Listed records:
+-------+

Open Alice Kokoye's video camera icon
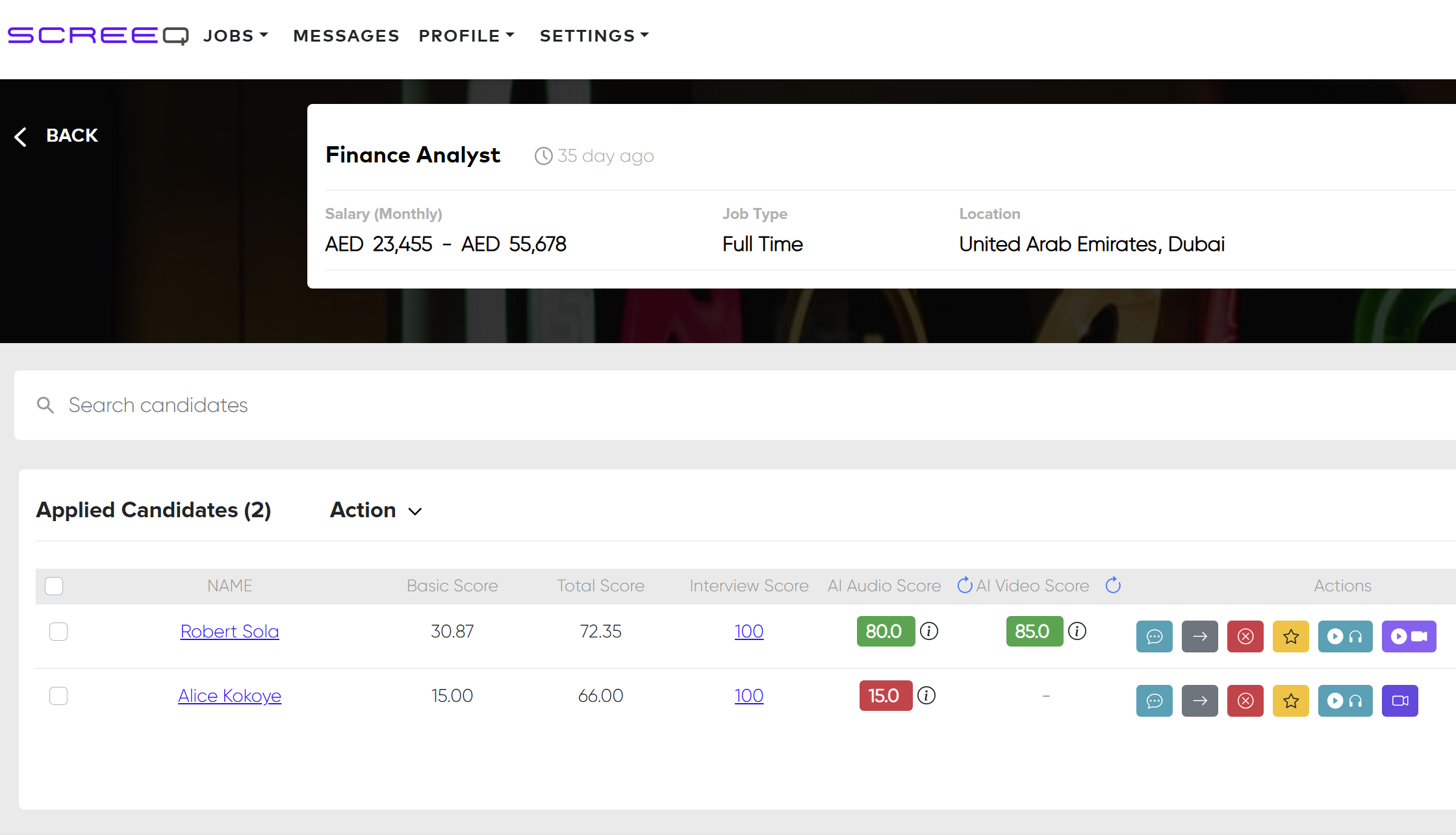This screenshot has width=1456, height=835. point(1399,700)
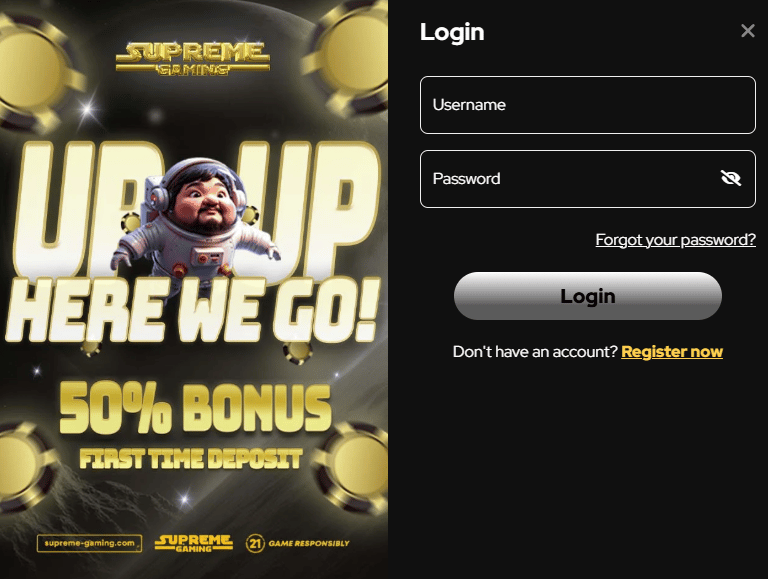Follow the 'Register now' link
The width and height of the screenshot is (768, 579).
672,352
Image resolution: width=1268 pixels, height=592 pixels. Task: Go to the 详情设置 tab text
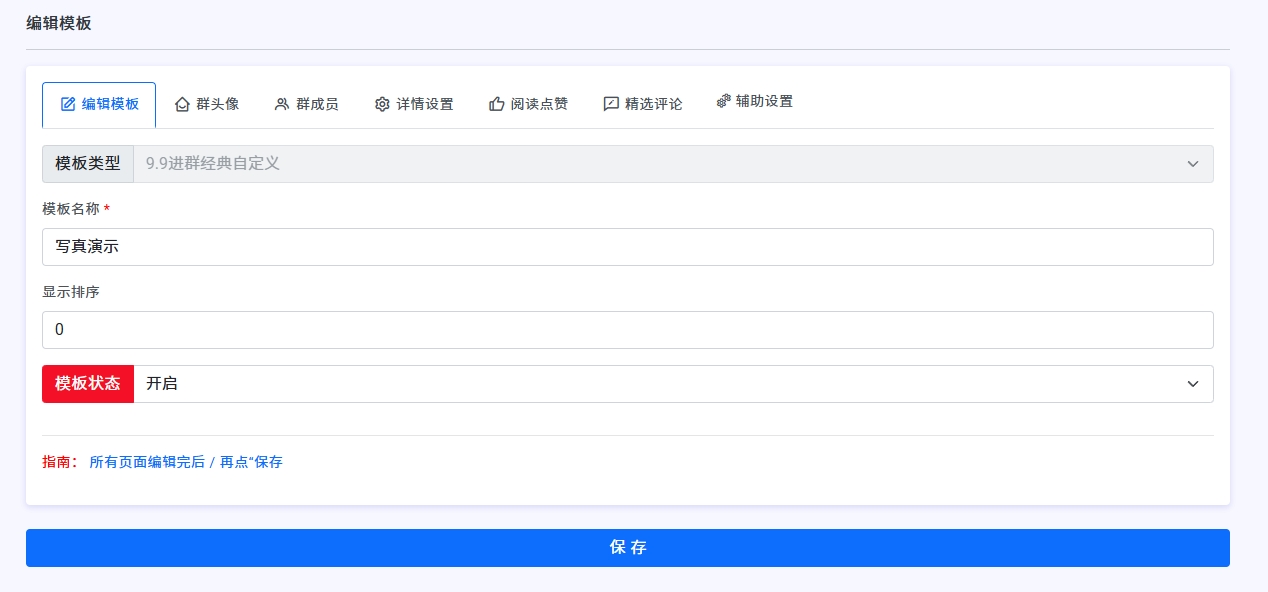[x=425, y=104]
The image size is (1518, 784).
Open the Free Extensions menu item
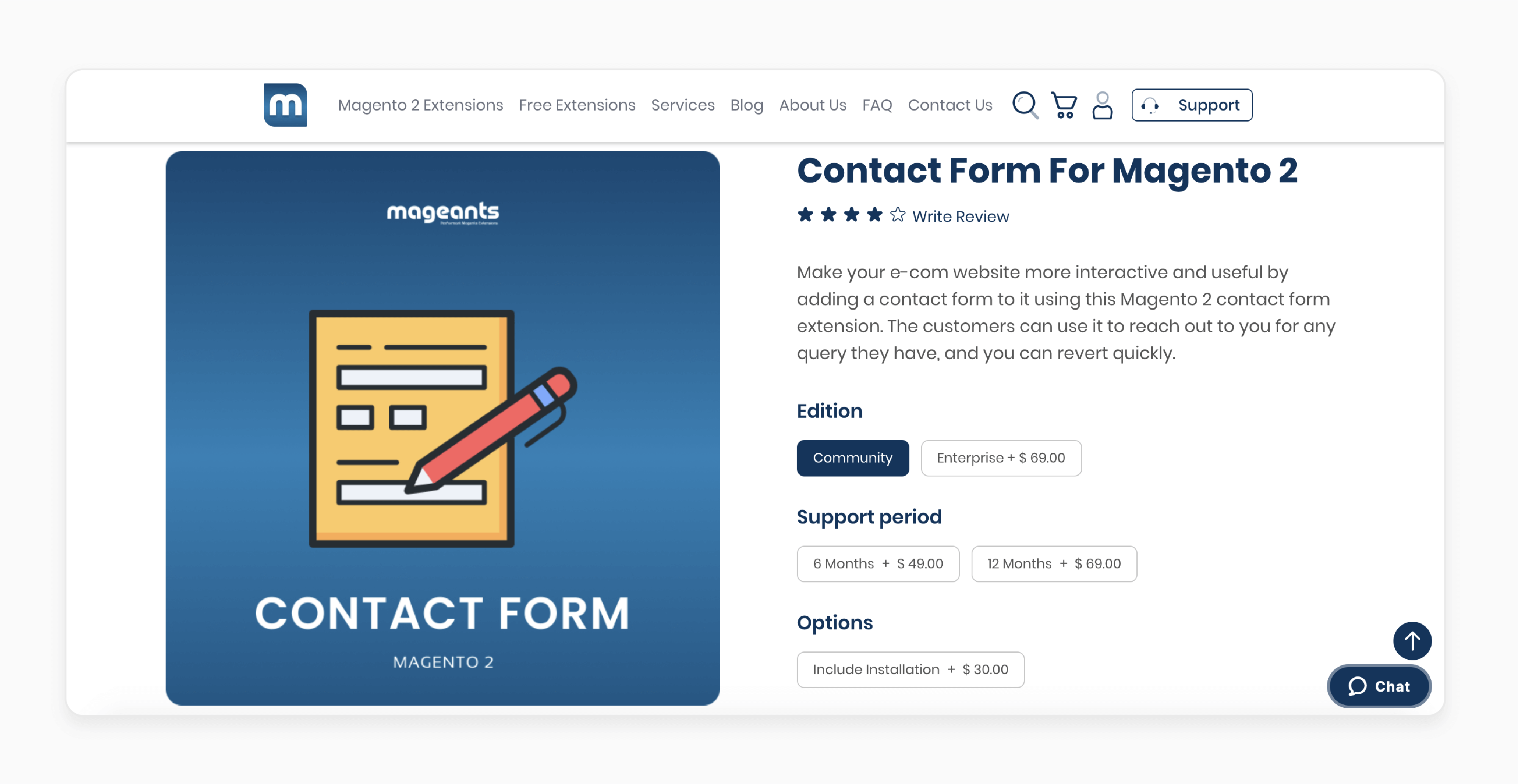[577, 104]
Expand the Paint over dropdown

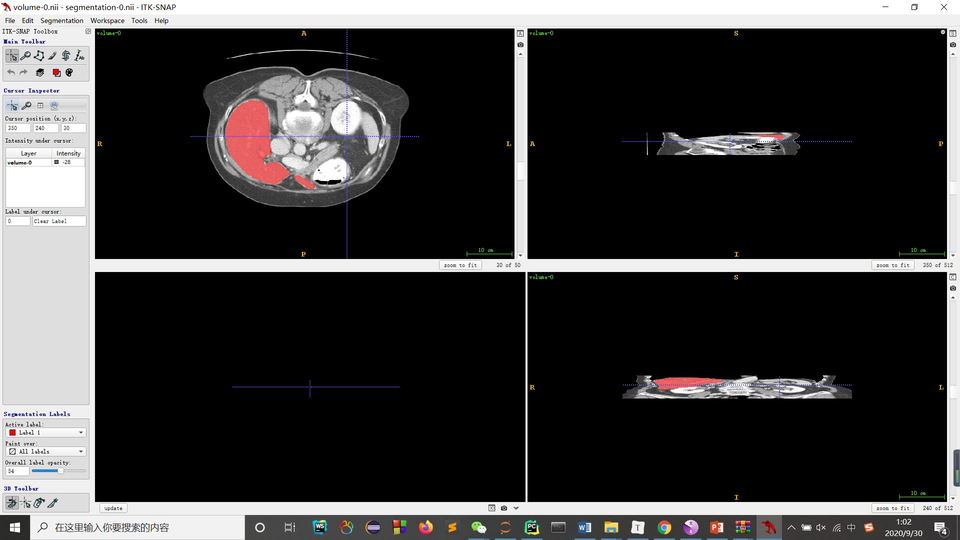[x=46, y=451]
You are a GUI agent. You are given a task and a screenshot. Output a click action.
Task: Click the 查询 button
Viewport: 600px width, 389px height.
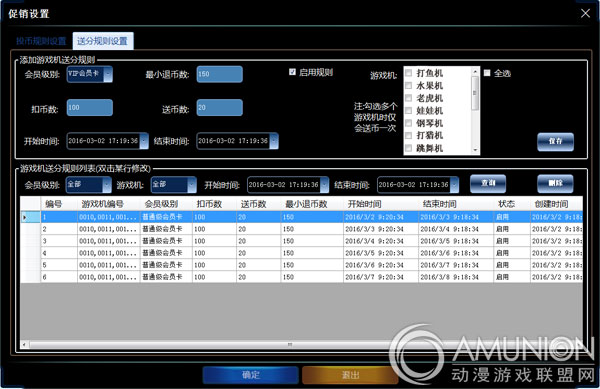pyautogui.click(x=488, y=184)
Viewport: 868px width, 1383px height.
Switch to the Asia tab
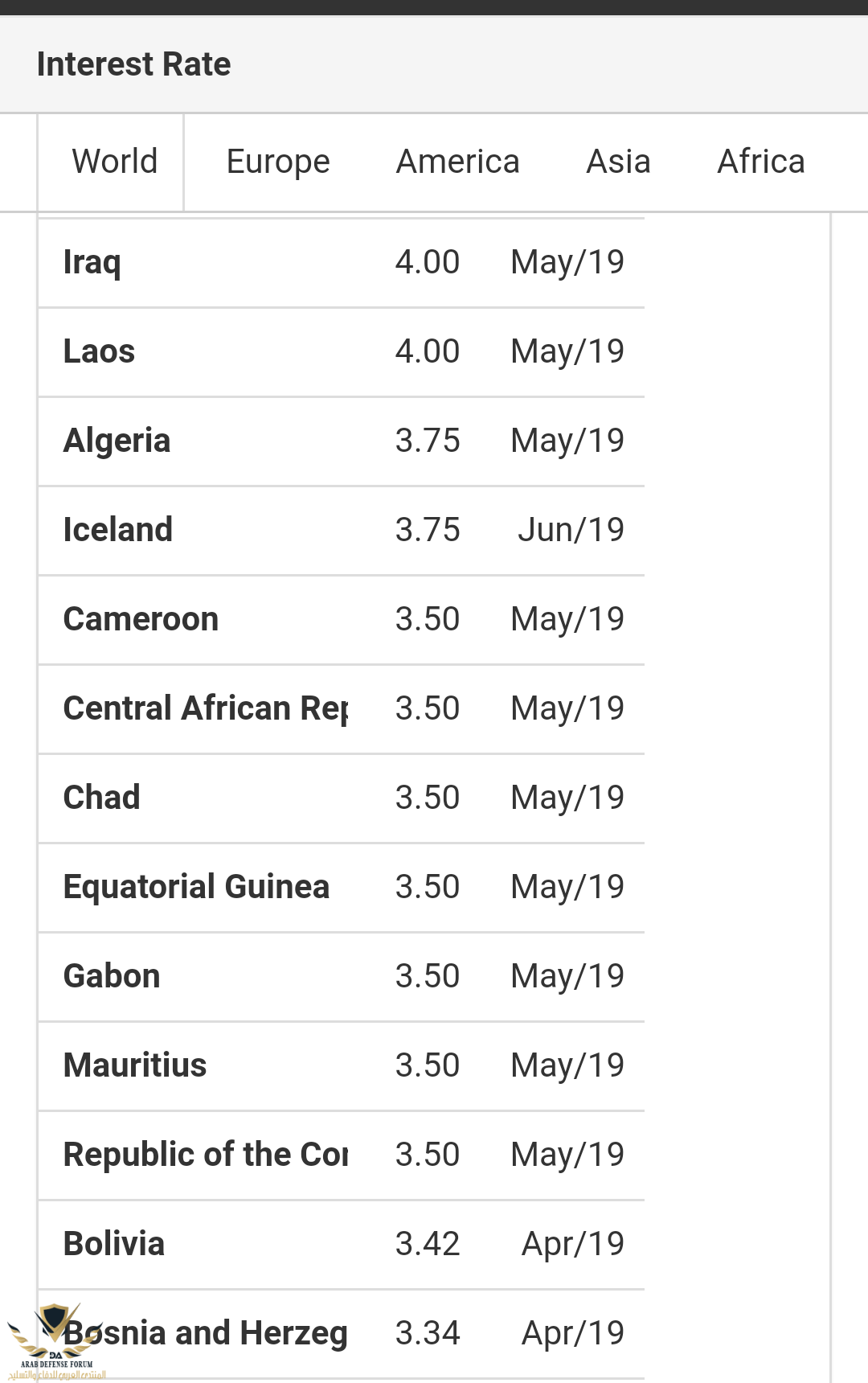[618, 162]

+-------+

What is required:
Can you copy out every line of the material above word for word, leaving out the pictures?

Exercise solution:
Open Alice Kokoye's video camera icon
This screenshot has width=1456, height=835. point(1399,700)
Follow the 'Register now' link
The width and height of the screenshot is (768, 579).
672,352
Image resolution: width=1268 pixels, height=592 pixels. Task: Go to the 详情设置 tab text
[x=425, y=104]
The image size is (1518, 784).
Open the Free Extensions menu item
[577, 104]
Expand the Paint over dropdown

[x=46, y=451]
You are a GUI agent. You are given a task and a screenshot. Output a click action.
Task: Click the 查询 button
Viewport: 600px width, 389px height.
pyautogui.click(x=488, y=184)
Viewport: 868px width, 1383px height.
Switch to the Asia tab
[618, 162]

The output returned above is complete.